1.  Earth—too many people using land and natural resources as if both were infinitely renewable; water—too little freshwater and growing pollution of rivers, lakes and oceans; air—smog, acid rain, ozone depletion and increasing atmospheric CO2 and other greenhouse gases. The fourth traditional element, fire, uses manifestations of the other three elements to provide man with the energy to transform the planet, as no other known part of the universe has been transformed. Earth provides fossil fuels and uranium ores; water powers mills, hydroelectric stations and wave and tidal power; air gives oxygen and winds to fill out sails and turn turbines.

2.  Some of the earliest legislation to deal with two impacts of globalization on biodiversity—alien invasive species and over-harvesting of wild resources—were in two distant islands which Britain colonised and which remain sovereign British territories. Early Governors of St Helena identified, and took local measures to counter, the destructive effects of goats on the local vegetation (see Richard H Grove: Green Imperialism—Colonial Expansion, Tropical Island Edens and the Origins of Environmentalism, 1600-1860, Cambridge University Press, 1995); and Bermuda adopted the world's fist marine turtle conservation legislation in 1620. One of the first modern international treaties on an environmental issue was the 1946 International Convention on the Regulation of Whaling, which established the International Whaling Commission. The IWC's precarious agreement to maintain a moratorium on commercial whaling needs all the diplomatic support the FCO can provide.

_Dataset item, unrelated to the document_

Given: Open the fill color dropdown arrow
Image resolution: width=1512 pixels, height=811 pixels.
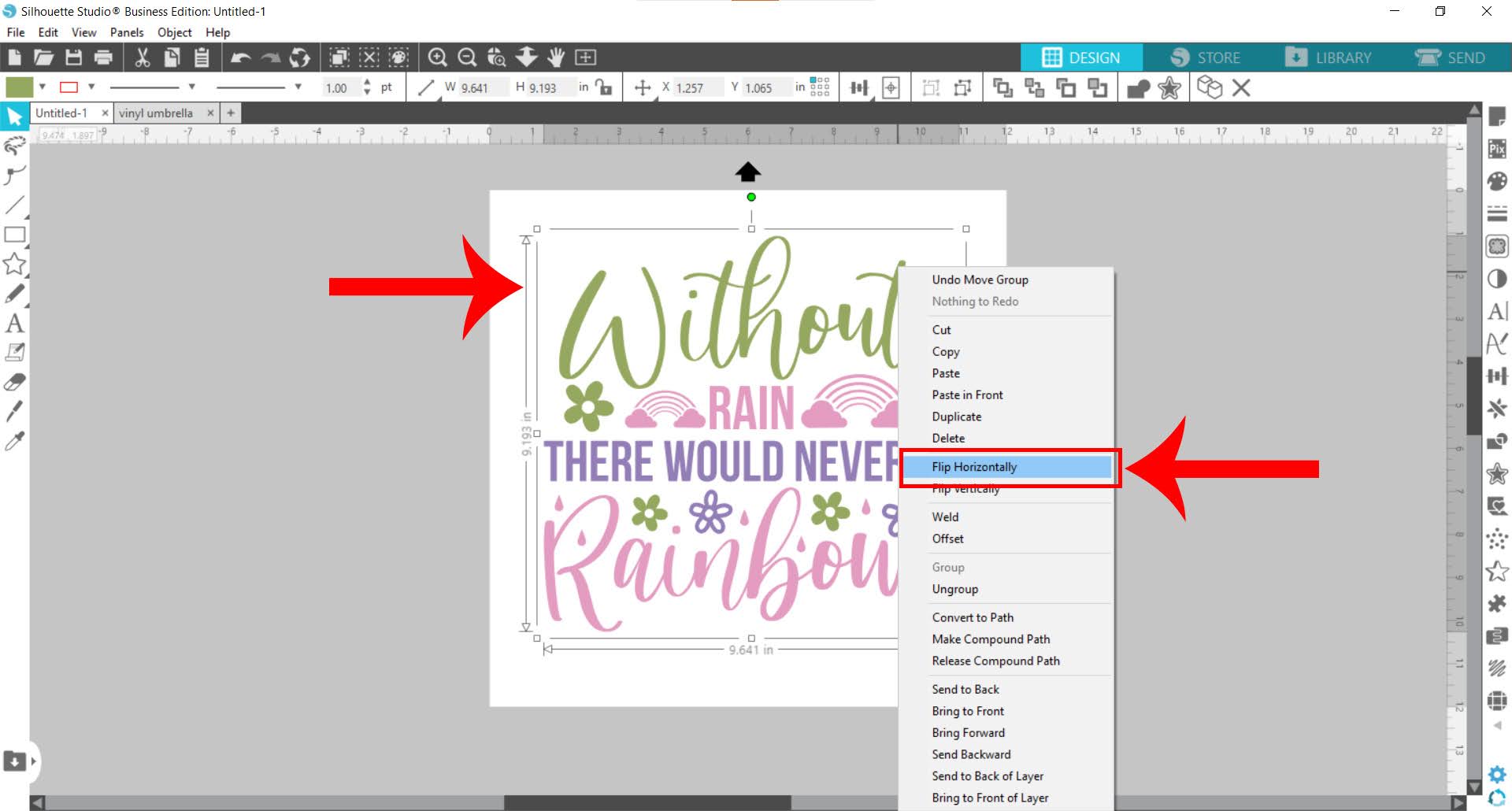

3.  "Our ability to manage our transactions with the planet around us is usually discussed in the context of environmental or, more rarely, economic policy. Yet I believe these issues go right to the heart of the new diplomacy. Foreign policy will increasingly be about the tensions and difficult choices that arise from environmental stress and competition for resources. In responding, we must not let yesterday's notions of sovereignty and national interest get in the way of solutions that are bound to transcend the limits of those ideas." Peter Hain (written while Minister of State in the FCO) The End of Foreign Policy?—British Interests, Global Linkages and Natural Limits Fabian Society, Green Alliance and the Royal Institute for International Affairs 2001 p 22.

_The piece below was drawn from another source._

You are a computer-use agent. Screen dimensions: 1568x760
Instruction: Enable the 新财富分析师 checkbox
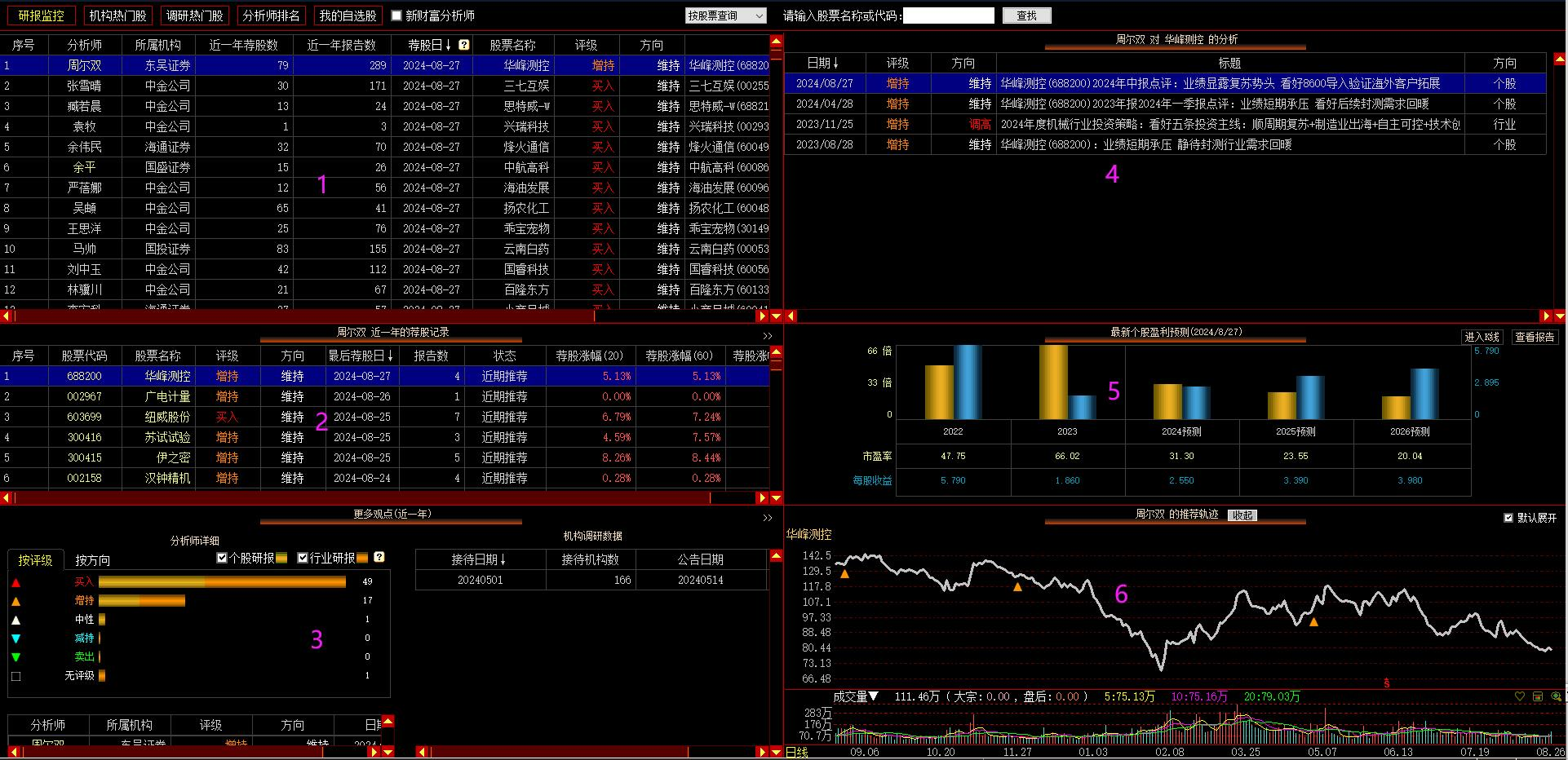396,15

4.  The World Heritage Convention gives protection to "parts of the cultural or natural heritage [which] are of outstanding interest and therefore need to be preserved as part of the world heritage of mankind as a whole." The elemental ecoservices we all need cannot be given delimited boundaries as the Convention requires, but they certainly meet criterion (ix) for listing, as " outstanding examples representing significant on-going ecological and biological processes in the evolution and development of terrestrial, fresh water, coastal and marine ecosystems and communities of plants and animals".

5.  The January 2007 issue of BBC Wildlife assessed several schemes, with three getting the highest marking (7/10): www.worldlandtrust.org, www.envirotrade.co.uk and www.climatefriendly.com.

6.  There were two notable examples in 2006 of the arts engaging with environmental issues. Orlando Gough's choral work We Turned on the Light was a highlight of the BBC Proms season. The words—by the playwright Caryl Churchill—and music, give dramatic expression to the linkages of which we need to be aware between our daily actions and consequences on people and places remote in space and time. For example, between international aviation and losing glaciers and polar ice: "...We flew to the sunshine/ And saw the ice falling". Similar climate change themes were explored in a magical exhibition at the Natural History Museum inspired by David Buckland's Cape Farewell project, with its related book, Burning Ice—Art and Climate Change (Cape Farewell 2006, ISBN 0-9553109-0-3).